Introversion vs. Extraversion, iNtuitive vs. Sensing, Feeling vs. Thinking, Judging vs. Perceiving*

Since that is the least common type in the U.S. population, and allowing for my borderline results within half the dichotomies of F/T and J/P, it is no wonder that I find it hard to be a joiner.

Growing up an INFJ was not easy, especially in my childhood household.  I suspect my father was an I, possibly a N, and definitely a J. My personality resembled my father’s (I??J) more than my mother’s, but my father didn’t participate much in the intricacies of raising daughters, leaving it to my mother, who was probably an EFTJ.  She was mystified by dreamy, sensitive girls like me.  I discovered that I could please her by getting good grades and having some kind of social life.  In high school I joined the kind of clubs  she would have joined and held onto one boyfriend throughout high school so that I could be assured of invitations to dances.  I even joined her sorority in college, envying the GDIs the whole time.

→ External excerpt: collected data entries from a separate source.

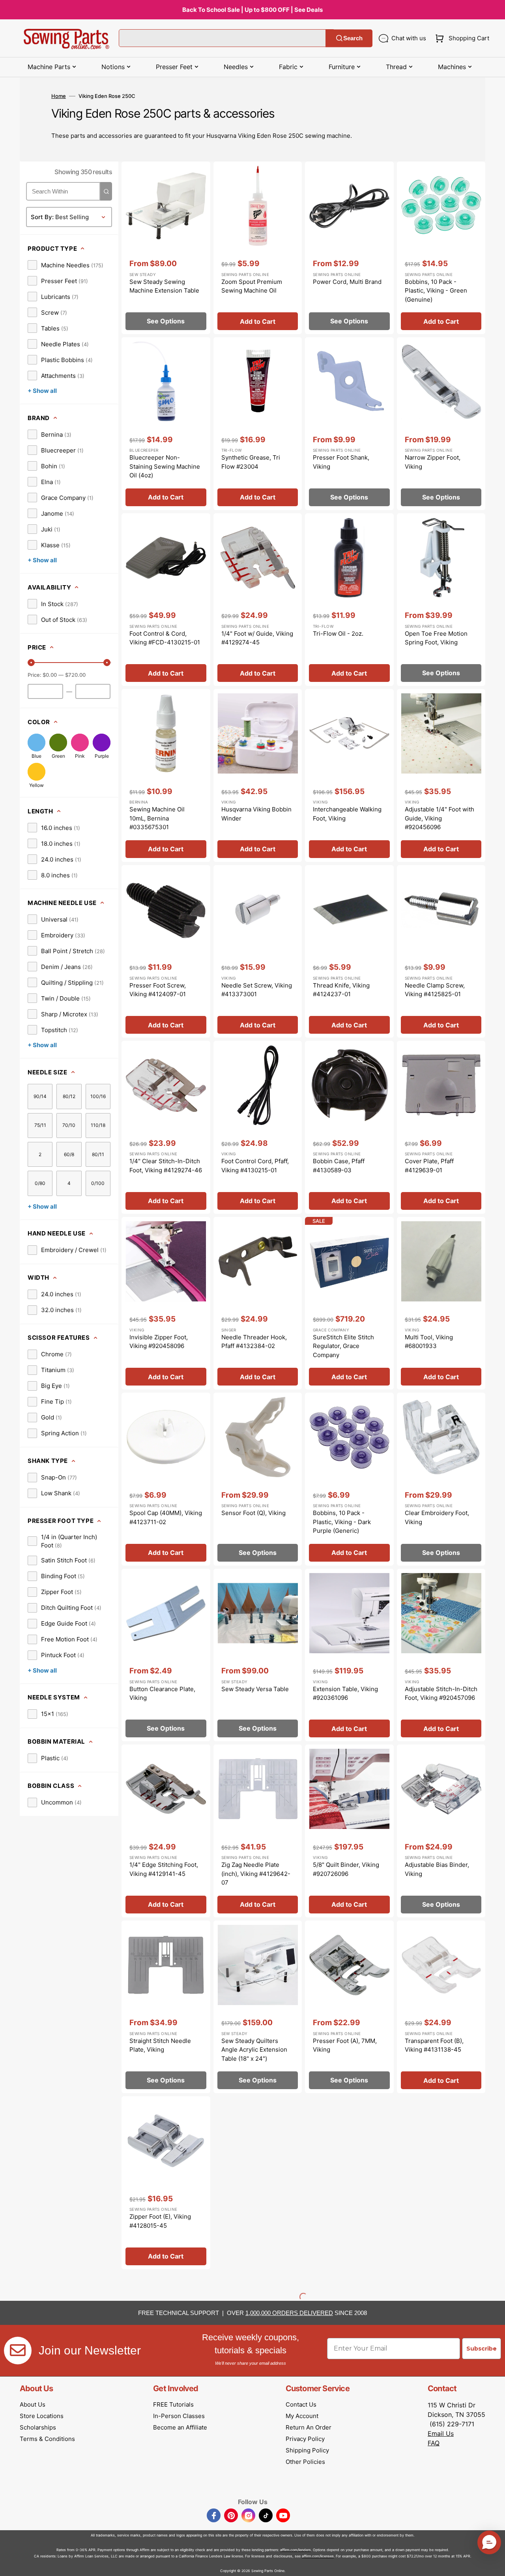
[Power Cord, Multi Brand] (349, 247)
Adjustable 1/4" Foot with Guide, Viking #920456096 (439, 818)
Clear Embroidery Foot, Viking (437, 1517)
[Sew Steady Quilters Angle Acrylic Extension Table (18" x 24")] (257, 2007)
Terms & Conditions (47, 2439)
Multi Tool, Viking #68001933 (429, 1341)
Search (353, 38)
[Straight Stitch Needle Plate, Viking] (166, 2007)
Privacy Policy (305, 2439)
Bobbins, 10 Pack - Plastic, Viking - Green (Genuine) (436, 290)
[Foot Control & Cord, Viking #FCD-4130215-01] (166, 599)
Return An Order (308, 2427)
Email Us (441, 2433)
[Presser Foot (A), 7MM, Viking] (349, 2007)
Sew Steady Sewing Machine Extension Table (164, 286)
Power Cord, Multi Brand (347, 281)
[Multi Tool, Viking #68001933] (441, 1303)
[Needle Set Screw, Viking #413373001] (257, 951)
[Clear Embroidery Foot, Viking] (441, 1479)
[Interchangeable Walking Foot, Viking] (349, 775)
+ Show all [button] (42, 390)
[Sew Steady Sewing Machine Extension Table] (166, 247)
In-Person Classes (179, 2416)
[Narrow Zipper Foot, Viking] (441, 423)
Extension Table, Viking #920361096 (345, 1693)
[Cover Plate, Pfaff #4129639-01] (441, 1127)
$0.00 (50, 675)
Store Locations (42, 2416)
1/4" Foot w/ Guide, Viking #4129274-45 (257, 638)
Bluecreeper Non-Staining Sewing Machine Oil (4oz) (164, 466)
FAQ (434, 2443)
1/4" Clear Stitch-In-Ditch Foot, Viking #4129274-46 (165, 1165)
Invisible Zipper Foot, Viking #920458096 (158, 1341)
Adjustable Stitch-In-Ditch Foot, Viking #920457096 (441, 1693)
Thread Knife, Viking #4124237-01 (341, 990)
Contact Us (301, 2404)
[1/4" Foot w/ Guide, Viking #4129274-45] (257, 599)
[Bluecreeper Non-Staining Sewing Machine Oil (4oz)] (166, 423)
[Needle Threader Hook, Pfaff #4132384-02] (257, 1303)
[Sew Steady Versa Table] (257, 1655)
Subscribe (481, 2348)
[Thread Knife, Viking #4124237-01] (349, 951)
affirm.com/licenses (318, 2556)
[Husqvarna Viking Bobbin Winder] (257, 775)
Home (58, 96)
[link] (65, 265)
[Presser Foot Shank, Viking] (349, 423)
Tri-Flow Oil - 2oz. (338, 633)
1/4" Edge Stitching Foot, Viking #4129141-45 (163, 1869)
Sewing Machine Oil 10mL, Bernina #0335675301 (157, 818)
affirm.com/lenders (295, 2550)
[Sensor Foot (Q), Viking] (257, 1479)
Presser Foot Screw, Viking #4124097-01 (157, 990)
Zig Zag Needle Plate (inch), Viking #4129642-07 (255, 1873)
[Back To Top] (493, 2564)
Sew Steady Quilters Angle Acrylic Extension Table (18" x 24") (254, 2049)
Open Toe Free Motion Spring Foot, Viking (436, 638)
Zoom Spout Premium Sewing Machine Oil (251, 286)
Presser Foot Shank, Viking (341, 462)
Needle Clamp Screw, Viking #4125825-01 (435, 990)
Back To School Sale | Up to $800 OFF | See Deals (252, 9)
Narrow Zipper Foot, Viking (432, 462)
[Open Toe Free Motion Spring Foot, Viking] (441, 599)
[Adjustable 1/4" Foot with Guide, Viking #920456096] (441, 775)
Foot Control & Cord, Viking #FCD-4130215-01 (164, 638)
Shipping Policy (307, 2450)
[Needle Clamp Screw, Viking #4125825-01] (441, 951)
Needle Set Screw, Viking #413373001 (256, 990)
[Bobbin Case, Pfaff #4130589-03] (349, 1127)
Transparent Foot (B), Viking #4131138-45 (434, 2045)
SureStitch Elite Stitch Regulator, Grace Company (343, 1346)
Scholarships (38, 2427)
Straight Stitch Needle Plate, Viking (160, 2045)
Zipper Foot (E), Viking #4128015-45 (160, 2221)
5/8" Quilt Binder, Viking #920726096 (346, 1869)
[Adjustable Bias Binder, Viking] (441, 1830)
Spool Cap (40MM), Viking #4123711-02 (165, 1517)
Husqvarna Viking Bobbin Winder (256, 813)
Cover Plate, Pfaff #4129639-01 (429, 1165)
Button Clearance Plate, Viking (162, 1693)
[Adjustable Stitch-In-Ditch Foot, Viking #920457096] (441, 1655)
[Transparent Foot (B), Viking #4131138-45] (441, 2007)
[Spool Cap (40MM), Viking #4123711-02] (166, 1479)
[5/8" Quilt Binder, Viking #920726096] (349, 1830)
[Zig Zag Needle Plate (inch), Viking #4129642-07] (257, 1830)
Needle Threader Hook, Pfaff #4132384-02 (254, 1341)
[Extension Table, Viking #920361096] (349, 1655)
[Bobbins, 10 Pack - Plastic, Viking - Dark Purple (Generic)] (349, 1479)
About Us (32, 2404)
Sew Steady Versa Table (255, 1689)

I grew up in a religious family (Methodist), with various minister ancestors who preached their way west.  I liked the “belonging-ness” of church membership because it seemed safe, warm and predictable, even though I had abandoned my belief in the tenets of the faith by the time I was twelve.  Through the years I learned that belonging to a church   was constricting, demanding and definitely unsafe for me.  By the age of 45 I abandoned all pretext of declaring myself religious.  Politically I have yet to abandon my party affiliation, mainly because our country is so polarized and I don’t see how change will happen without working through the system.  However, I do not plan to use my blog for political statements, so I will simply define myself as a humanist.**

Despite the insights about myself I have gained, I know that I am still evolving as a person.  There are no easy answers to the Big Questions about existence.  I also know that working against who I am is fruitless.  I will continue to gain understanding and self-acceptance, enjoy learning something new, but I cannot be other than I am.  The biggest mistakes in my life began when I followed someone else’s drum beat, rather than the drum beat of my own heart.